The Galaxy’s other goal came from midfielder Gastón Brugman in the closing minutes of the first half, his third in two games.

The game originally was scheduled to be played in late June but was postponed when the Edgewood Fire caused a power outage on the Stanford campus.

Angel City now must rely on others

Speaking of postseason berths, Angel City was in control of its destiny heading into Sunday’s game with Racing Louisville. Win out against Louisville and the Chicago Red Stars, and the team would finish its first season in the playoffs. Anything short of that and it would need help.

Well, now it needs help.

Sunday’s lackluster 3-1 loss in front of an announced sellout crowd at Banc of California Stadium leaves Angel City two places and two points below the NWSL playoff line, with only a narrow path to the postseason.
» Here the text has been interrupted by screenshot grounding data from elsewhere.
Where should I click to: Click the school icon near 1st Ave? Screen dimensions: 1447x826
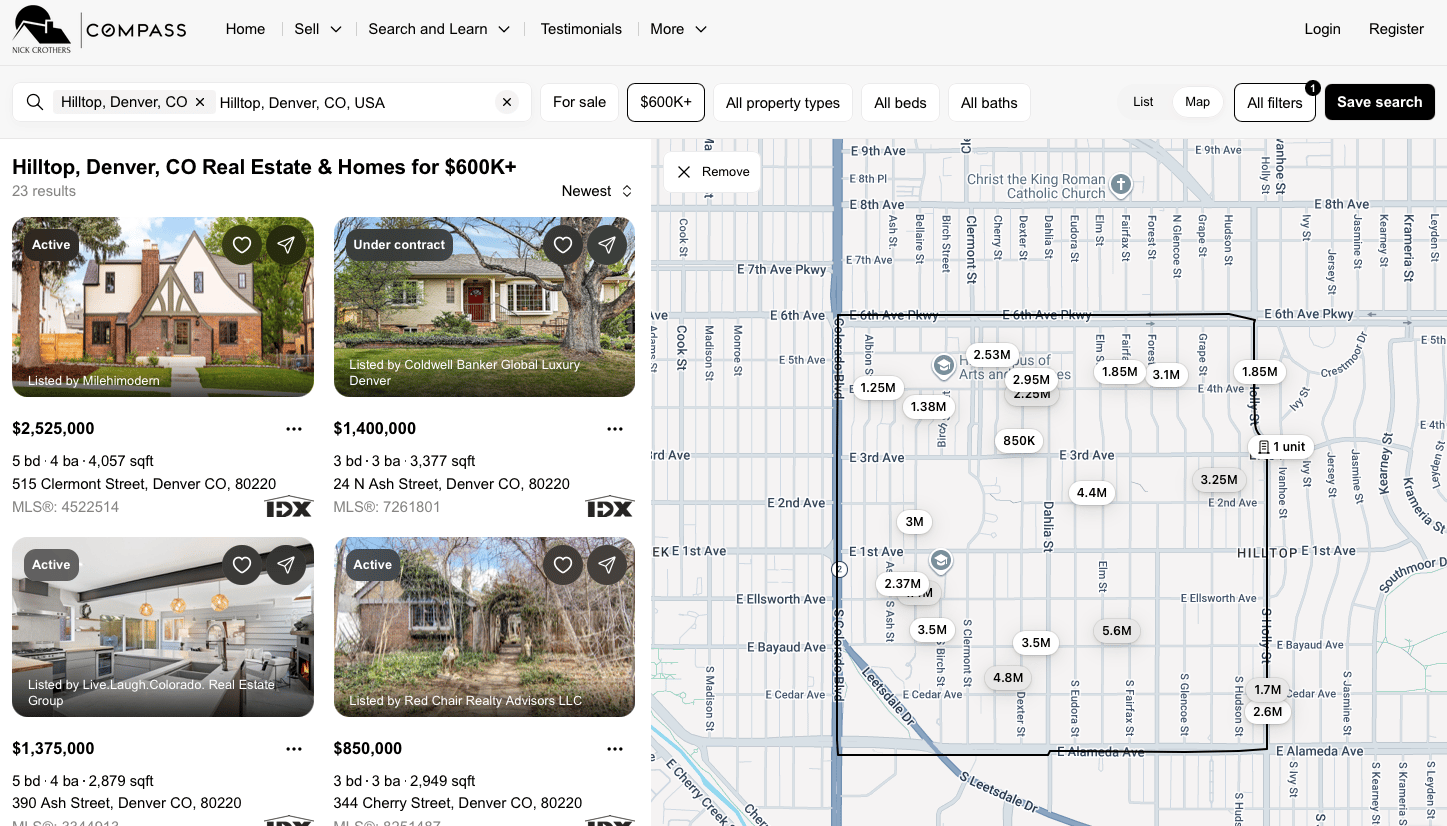point(940,559)
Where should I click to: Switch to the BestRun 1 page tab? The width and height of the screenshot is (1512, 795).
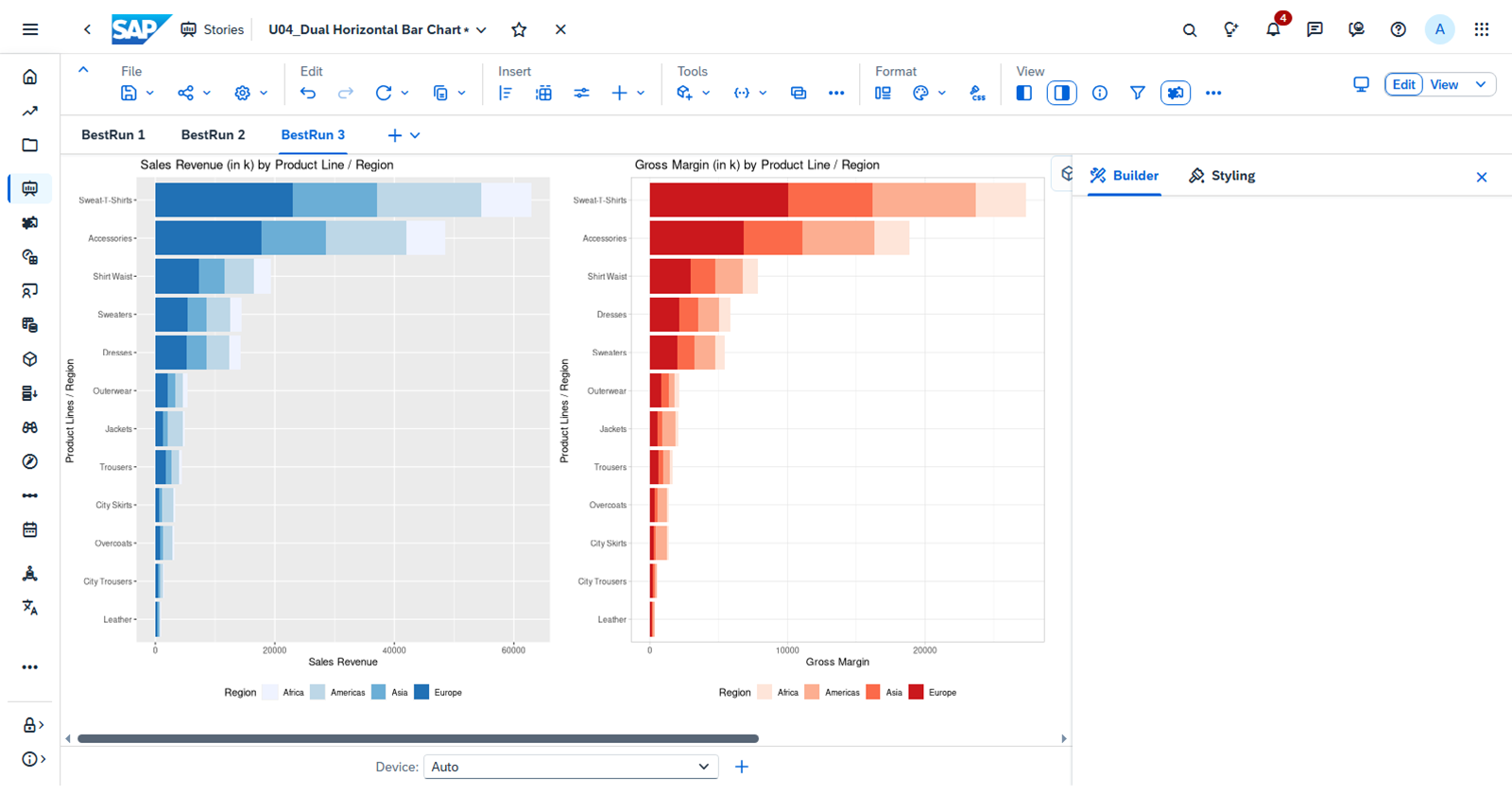(113, 135)
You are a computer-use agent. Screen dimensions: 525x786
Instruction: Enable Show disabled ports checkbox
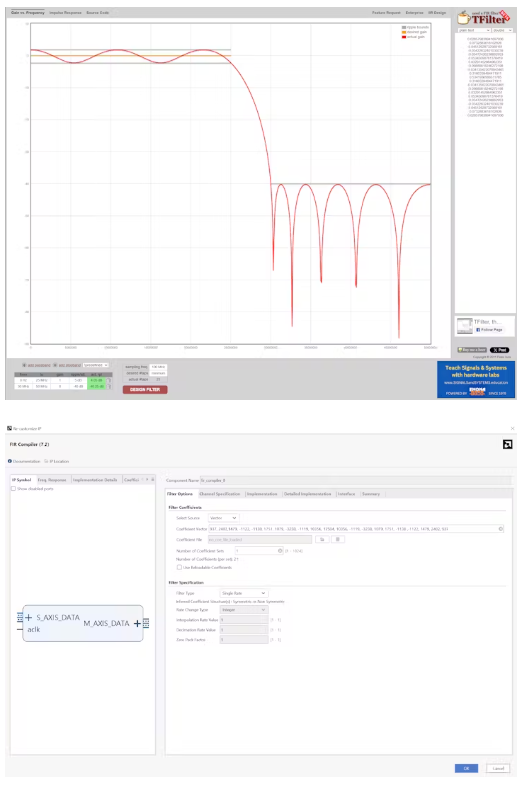click(x=14, y=489)
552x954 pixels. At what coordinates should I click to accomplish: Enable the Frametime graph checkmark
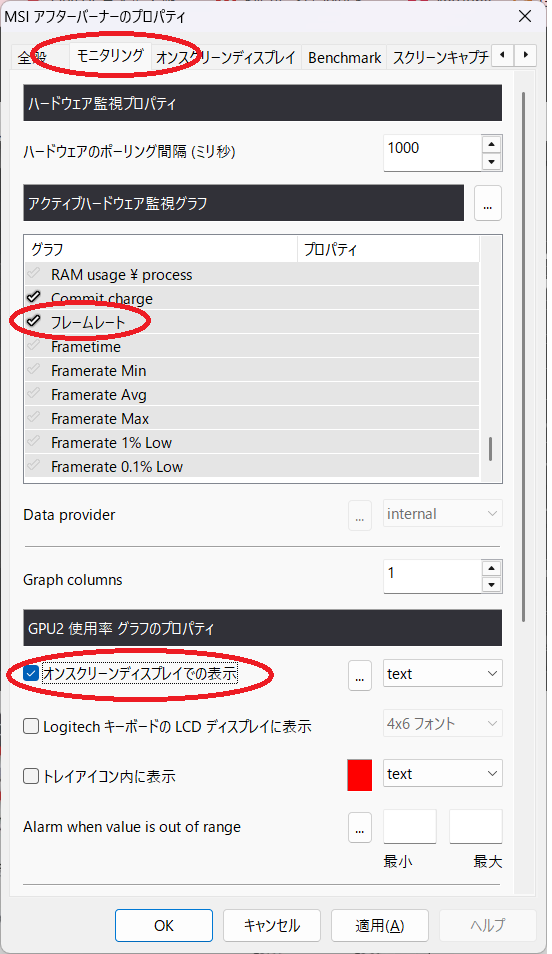pyautogui.click(x=34, y=345)
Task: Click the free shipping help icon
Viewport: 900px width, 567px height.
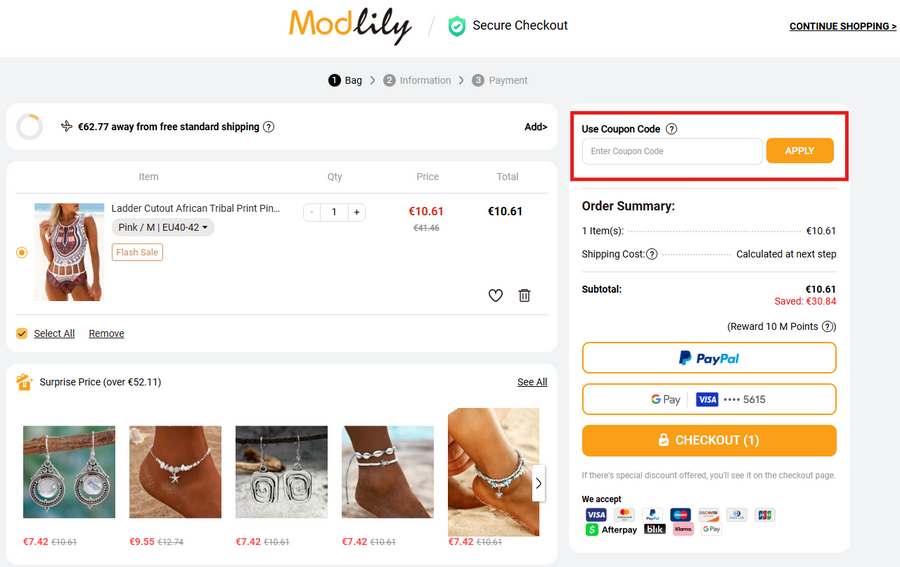Action: 268,127
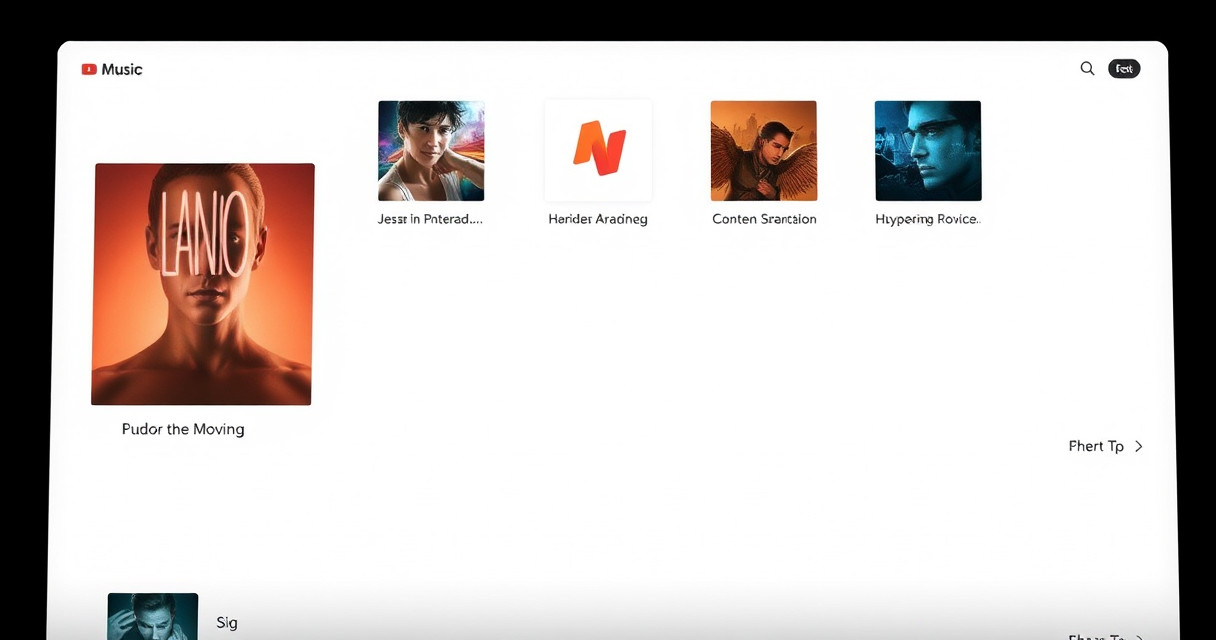Click the partially visible chevron at bottom right
The width and height of the screenshot is (1216, 640).
[1138, 636]
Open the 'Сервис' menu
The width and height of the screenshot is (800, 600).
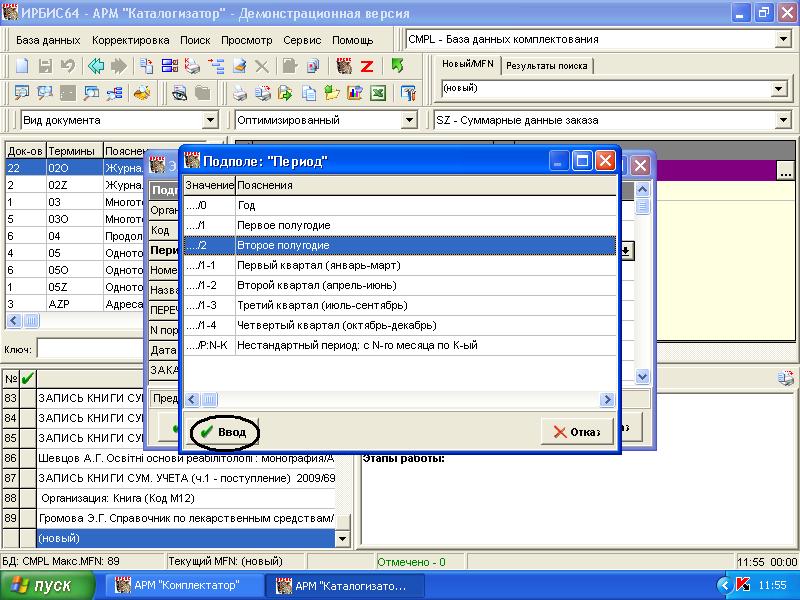[302, 40]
For Angel City to advance, North Carolina must lose Friday in San Diego and Angel City must win Sunday in Chicago. If North Carolina draws, Angel City can match the Courage on points but the first tiebreaker in the NWSL is goal differential, and Angel City trails North Carolina by 15 in that department.

“We have to go at it as if San Diego is going to win. So we have to prepare like we’re going to go in and get the job done. We’re still in control of that,” said midfielder Savannah McCaskill, who was credited with her team-leading seventh goal of the season in the 14th minute when a low, right-footed shot from Jun Endo struck McCaskill in the midsection and caromed off the goal post and across the goal line.

Louisville responded with three unanswered goals, all following Angel City mistakes.

“This wasn’t our best performance as a team,” McCaskill said. “That’s a really big learning moment for us as a club. When we are in these tough moments, we have to show up and perform. We can’t rely on what we did in previous games.”

Previous games are a big reason Angel City (8-8-5) is still chasing a playoff berth. Sunday’s match was the team’s fifth in two weeks and Angel City won just one of those while dropping 11 of a possible 15 points. On three other occasions this season, Angel City let a lead get away after the 82nd minute, costing it another six points.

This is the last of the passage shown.